→ **Directions for this task**: The lines to reproduce from the material below are those from the one containing "ULTIMA HORA (883, 417)" through the one containing "Yerba Leleko (497, 376)", both included; write them out exactly and add nothing.

#####

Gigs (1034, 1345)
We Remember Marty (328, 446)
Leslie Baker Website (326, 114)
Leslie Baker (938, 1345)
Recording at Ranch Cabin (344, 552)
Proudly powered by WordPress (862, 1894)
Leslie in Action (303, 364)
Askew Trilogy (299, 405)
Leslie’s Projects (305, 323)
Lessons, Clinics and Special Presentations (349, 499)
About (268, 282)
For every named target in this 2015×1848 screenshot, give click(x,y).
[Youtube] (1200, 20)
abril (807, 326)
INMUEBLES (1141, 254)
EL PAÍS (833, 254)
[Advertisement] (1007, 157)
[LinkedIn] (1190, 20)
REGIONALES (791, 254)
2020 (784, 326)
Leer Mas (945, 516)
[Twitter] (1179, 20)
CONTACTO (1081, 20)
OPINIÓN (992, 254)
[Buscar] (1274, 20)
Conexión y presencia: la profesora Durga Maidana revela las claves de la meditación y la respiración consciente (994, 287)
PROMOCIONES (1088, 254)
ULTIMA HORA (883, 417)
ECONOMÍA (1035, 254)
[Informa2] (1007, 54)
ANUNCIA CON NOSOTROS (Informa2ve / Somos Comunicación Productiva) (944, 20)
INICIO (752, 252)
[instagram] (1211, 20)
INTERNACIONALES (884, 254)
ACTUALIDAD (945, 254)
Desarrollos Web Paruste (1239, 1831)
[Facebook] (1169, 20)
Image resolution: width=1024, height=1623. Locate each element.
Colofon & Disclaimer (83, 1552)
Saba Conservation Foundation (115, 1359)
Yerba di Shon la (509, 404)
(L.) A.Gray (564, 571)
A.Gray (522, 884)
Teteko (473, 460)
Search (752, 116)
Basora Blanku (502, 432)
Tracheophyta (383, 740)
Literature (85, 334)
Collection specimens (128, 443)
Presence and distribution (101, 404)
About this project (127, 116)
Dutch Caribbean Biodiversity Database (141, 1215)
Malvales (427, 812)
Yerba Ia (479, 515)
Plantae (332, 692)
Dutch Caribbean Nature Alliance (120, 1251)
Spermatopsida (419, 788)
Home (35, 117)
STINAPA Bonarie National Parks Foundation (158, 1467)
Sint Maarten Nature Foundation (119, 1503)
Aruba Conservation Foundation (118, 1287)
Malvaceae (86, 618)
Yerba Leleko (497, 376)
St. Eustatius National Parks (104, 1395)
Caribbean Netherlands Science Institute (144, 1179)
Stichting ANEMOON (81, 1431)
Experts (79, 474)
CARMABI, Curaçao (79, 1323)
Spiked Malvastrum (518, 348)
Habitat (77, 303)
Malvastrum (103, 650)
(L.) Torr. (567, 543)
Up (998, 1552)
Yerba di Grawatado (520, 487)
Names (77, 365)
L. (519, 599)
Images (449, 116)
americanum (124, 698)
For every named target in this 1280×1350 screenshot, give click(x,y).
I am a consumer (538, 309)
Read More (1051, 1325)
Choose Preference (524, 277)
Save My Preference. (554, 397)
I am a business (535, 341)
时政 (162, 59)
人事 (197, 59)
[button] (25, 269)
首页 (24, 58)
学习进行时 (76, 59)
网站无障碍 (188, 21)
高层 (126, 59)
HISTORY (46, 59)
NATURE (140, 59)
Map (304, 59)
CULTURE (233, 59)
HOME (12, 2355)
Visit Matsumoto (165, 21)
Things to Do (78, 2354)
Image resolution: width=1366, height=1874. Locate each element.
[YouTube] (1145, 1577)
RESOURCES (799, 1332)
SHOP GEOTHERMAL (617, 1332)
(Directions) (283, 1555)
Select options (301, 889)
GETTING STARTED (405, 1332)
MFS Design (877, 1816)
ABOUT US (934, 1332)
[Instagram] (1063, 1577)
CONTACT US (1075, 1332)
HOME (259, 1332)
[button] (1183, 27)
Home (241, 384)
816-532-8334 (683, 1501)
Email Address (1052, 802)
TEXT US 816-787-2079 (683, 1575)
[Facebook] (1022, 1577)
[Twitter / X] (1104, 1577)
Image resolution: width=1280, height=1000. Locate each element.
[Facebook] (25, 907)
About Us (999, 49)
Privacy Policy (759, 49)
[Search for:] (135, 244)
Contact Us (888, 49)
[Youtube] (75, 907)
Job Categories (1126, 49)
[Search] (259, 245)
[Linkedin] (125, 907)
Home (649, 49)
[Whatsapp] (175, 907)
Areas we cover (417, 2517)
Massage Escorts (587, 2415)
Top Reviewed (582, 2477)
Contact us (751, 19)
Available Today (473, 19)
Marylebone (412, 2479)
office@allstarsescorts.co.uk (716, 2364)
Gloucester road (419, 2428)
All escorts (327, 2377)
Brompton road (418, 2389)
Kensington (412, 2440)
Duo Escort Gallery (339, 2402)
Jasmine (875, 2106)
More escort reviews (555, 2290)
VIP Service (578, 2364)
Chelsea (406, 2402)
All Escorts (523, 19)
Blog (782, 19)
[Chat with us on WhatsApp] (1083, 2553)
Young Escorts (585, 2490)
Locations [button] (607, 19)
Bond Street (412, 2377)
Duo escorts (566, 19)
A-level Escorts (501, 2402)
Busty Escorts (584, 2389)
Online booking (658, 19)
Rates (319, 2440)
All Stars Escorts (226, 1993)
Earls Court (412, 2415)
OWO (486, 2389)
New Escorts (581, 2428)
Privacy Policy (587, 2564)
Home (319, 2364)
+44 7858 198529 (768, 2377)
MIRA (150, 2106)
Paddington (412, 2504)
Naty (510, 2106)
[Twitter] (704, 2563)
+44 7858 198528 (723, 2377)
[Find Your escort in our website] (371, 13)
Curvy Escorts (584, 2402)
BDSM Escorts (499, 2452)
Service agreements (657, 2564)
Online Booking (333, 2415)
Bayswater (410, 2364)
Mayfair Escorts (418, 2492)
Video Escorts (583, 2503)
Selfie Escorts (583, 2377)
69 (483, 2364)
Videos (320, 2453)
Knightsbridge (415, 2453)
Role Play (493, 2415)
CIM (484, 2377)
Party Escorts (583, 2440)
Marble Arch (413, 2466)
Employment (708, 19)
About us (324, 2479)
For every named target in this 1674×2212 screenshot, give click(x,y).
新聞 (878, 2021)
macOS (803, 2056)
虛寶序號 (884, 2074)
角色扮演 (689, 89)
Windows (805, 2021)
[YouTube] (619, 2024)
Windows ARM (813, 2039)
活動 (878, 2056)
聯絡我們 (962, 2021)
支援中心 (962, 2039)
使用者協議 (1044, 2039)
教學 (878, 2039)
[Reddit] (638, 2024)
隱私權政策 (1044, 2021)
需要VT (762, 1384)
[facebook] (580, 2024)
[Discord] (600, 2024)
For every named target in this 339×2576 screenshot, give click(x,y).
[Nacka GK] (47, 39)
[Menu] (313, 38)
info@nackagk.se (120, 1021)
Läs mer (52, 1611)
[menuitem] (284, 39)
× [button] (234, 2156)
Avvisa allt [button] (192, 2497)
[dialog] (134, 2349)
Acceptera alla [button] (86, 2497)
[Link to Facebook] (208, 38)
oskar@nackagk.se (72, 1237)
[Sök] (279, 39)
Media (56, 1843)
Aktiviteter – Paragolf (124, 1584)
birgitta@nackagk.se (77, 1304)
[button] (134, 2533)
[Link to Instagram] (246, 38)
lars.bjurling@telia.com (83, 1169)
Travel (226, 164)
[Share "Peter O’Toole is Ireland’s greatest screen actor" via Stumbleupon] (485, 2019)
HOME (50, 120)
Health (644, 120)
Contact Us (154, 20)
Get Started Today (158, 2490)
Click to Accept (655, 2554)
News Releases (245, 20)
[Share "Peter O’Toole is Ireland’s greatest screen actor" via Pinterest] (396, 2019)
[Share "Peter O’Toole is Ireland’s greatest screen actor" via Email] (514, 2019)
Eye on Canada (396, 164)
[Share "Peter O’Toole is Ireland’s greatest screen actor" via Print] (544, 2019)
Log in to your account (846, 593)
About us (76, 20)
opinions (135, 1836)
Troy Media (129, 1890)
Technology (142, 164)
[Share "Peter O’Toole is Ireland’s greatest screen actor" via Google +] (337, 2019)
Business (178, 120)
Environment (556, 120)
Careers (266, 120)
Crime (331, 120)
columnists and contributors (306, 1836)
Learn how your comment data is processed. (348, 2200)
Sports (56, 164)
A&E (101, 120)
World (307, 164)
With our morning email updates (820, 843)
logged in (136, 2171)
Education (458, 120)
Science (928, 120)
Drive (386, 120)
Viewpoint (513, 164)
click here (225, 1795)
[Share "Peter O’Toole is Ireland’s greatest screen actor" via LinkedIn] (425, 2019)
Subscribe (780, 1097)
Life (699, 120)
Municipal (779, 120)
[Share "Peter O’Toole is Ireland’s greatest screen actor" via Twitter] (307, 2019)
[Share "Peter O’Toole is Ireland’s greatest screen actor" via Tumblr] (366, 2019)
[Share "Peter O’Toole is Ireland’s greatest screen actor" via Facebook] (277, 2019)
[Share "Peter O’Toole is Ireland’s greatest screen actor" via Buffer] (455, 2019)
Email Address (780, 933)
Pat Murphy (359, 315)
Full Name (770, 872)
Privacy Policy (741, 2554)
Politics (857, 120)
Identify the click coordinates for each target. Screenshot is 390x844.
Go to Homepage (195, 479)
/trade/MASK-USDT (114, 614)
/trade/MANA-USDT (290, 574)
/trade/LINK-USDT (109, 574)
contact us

#####

→ **Completed task**:
ULTIMA HORA (883, 417)
ECONOMÍA (1035, 254)
[Informa2] (1007, 54)
ANUNCIA CON NOSOTROS (Informa2ve / Somos Comunicación Productiva) (944, 20)
INICIO (752, 252)
[instagram] (1211, 20)
INTERNACIONALES (884, 254)
ACTUALIDAD (945, 254)
Desarrollos Web Paruste (1239, 1831)
[Facebook] (1169, 20)
Image resolution: width=1024, height=1623. Locate each element.
Colofon & Disclaimer (83, 1552)
Saba Conservation Foundation (115, 1359)
Yerba di Shon la (509, 404)
(L.) A.Gray (564, 571)
A.Gray (522, 884)
Teteko (473, 460)
Search (752, 116)
Basora Blanku (502, 432)
Tracheophyta (383, 740)
Literature (85, 334)
Collection specimens (128, 443)
Presence and distribution (101, 404)
About this project (127, 116)
Dutch Caribbean Biodiversity Database (141, 1215)
Malvales (427, 812)
Yerba Ia (479, 515)
Plantae (332, 692)
Dutch Caribbean Nature Alliance (120, 1251)
Spermatopsida (419, 788)
Home (35, 117)
STINAPA Bonarie National Parks Foundation (158, 1467)
Sint Maarten Nature Foundation (119, 1503)
Aruba Conservation Foundation (118, 1287)
Malvaceae (86, 618)
Yerba Leleko (497, 376)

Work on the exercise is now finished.